Parallel imports would help firms to source patented products cheaper from other countries and sell them
cheaper in the Republic. However, it is important for DOH to ensure that this does not only benefit the
traders but that it is passed on to consumers.

This mechanism, when effectively managed, has been found useful in the European Union in that it
compels patent holders to decrease their prices in view of price competition that may result from drugs
sourced outside the country.

5.4     Generic substitution

The MRSC Act in section 22F provides for generic substitution, and is compliant with the Trips
Agreement. This mechanism is favoured particularly for developing countries in providing affordable
drugs to consumers. This is however not possible in respect of patented products, unless a compulsory
license has been granted.

Generic substitution basically forces pharmacists to prescribe a cheaper version of generic products,
unless a customer specifically wants a particular product or the prescribing doctor has indicated that the
medicine should not be substituted.

The system has proved to be effective in reducing the costs of medicines for consumers in countries such
as US, Australia and the European Unions. However, if the generics market remains static and under-
developed, this mechanism will not produce the desired effect.

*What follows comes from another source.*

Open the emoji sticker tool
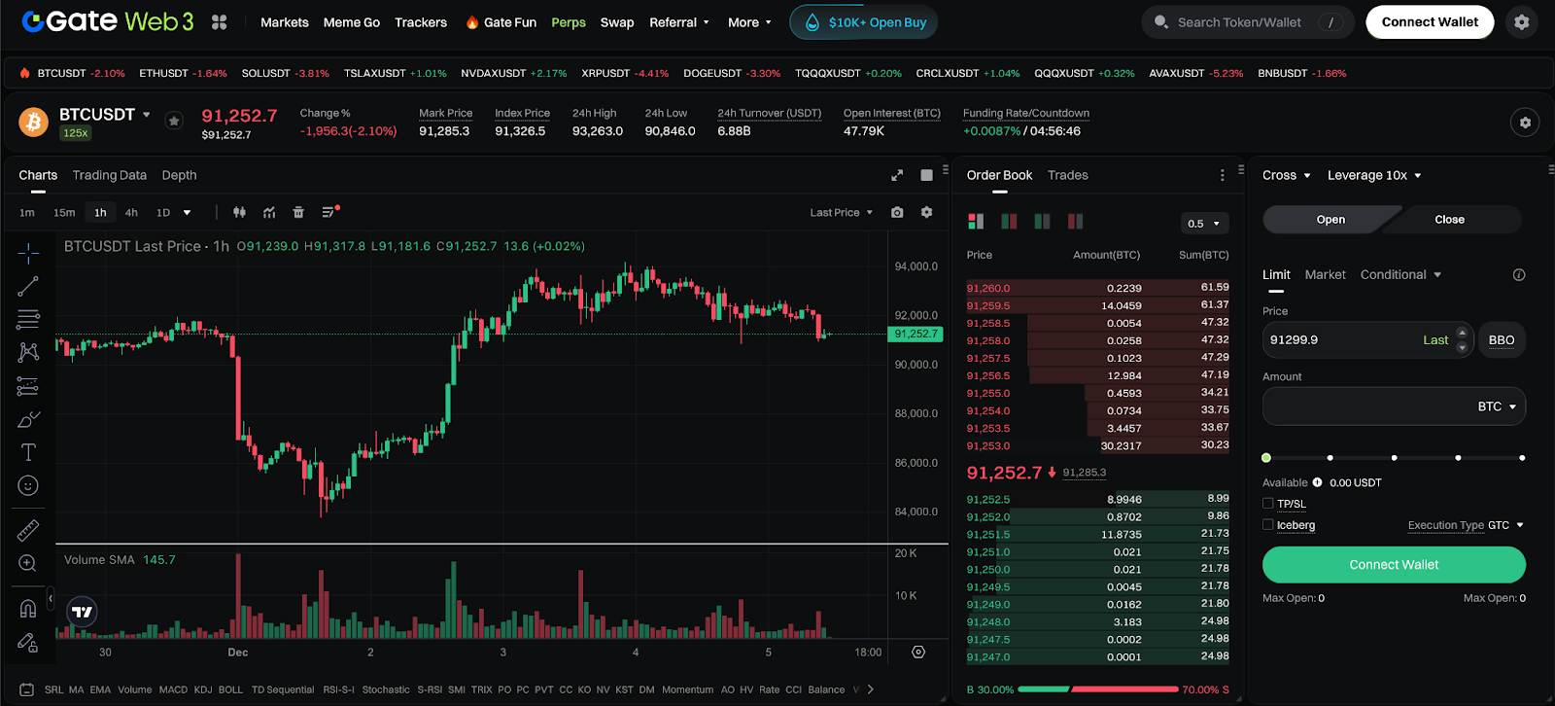click(28, 485)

If generic substitution is not vigorously enforced, it is unlikely that it will achieve the intended benefits.
Thus it is recommended that since the MRSC Act allows it, DOH should increase measures to put it into
full effect.

Furthermore, consumers need to be informed about the system so that they understand how it works and
how they can benefit from it. Informed consumers will help monitor its implementation and enforcement
in that they will be able to report those outlets or pharmacies that arbitrarily prescribe expensive
medication instead of a cheaper, or generic substitute.

5.5        Compulsory Licensing

The South African Patents Act provides for compulsory licensing on patented products on various
grounds, including public interest ground. In addition to generic substitution and parallel importation as
other means of ensuring affordability of medicines, DOH should identify those products that may require
compulsory licensing and pursue it under the Patents Act.

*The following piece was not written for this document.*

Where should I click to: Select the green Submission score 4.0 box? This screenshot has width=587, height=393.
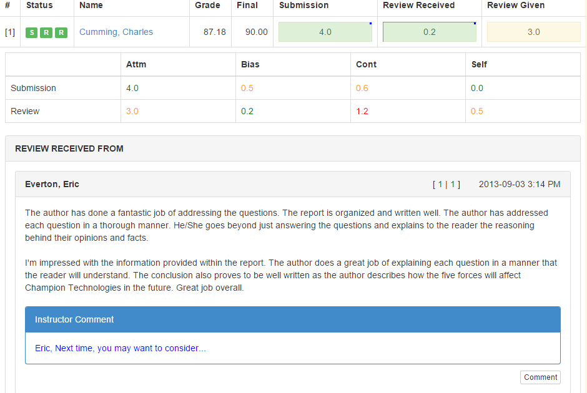[x=325, y=32]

Not only will compulsory licensing contribute to affordability of drugs, but it will also encourage speedy
development of generic products and allow early introduction of generics.

5.6        Reduction or removal of import duty on machinery and equipment

Attempts must be made to reduce or remove import duty on machinery and equipment used in drug
manufacturing. This may help reduce the costs of producing drugs and thus influence the price at which
drugs can be sold.

5.7        Reducing barriers to entry

By nature, the pharmaceutical industry appears to be expensive and the barriers associated with this
industry impact on the possibility of competition being fully introduced, as there is little entry by new

DOH should make attempts to remove or reduce the costly barriers to entry. The Commission can also
play a role in this by dealing with conduct that adds to barriers to entry.

Subsidies in respect of research associated with this industry may also be useful.

DOH can also increase measures to facilitate speedy registration of drugs and make the process less costly
for firms in the market.

6.      Conclusion

The Regulations in their current form would remove the benefit of competition in the distribution chain.
This may actually keep prices high rather than low for consumers.

The Regulations do appear to address the issue of transparency through the requirement to publish prices,
and the elimination of incentives, bonuses and so on. However, the extent to which it prescribes
transparency of prices can be increased by adding other mechanisms of making in formation more
accessible to the consumer other than the Notice in the Gazette.

It is further doubtful that the price control is contemplated in this Regulations is the best method to deal
with problems of high prices at this stage. Instead, it may distort the operation of markets and deny
consumers the benefits of competition.

We therefore propose that the Regulations be reviewed in view of the above comments.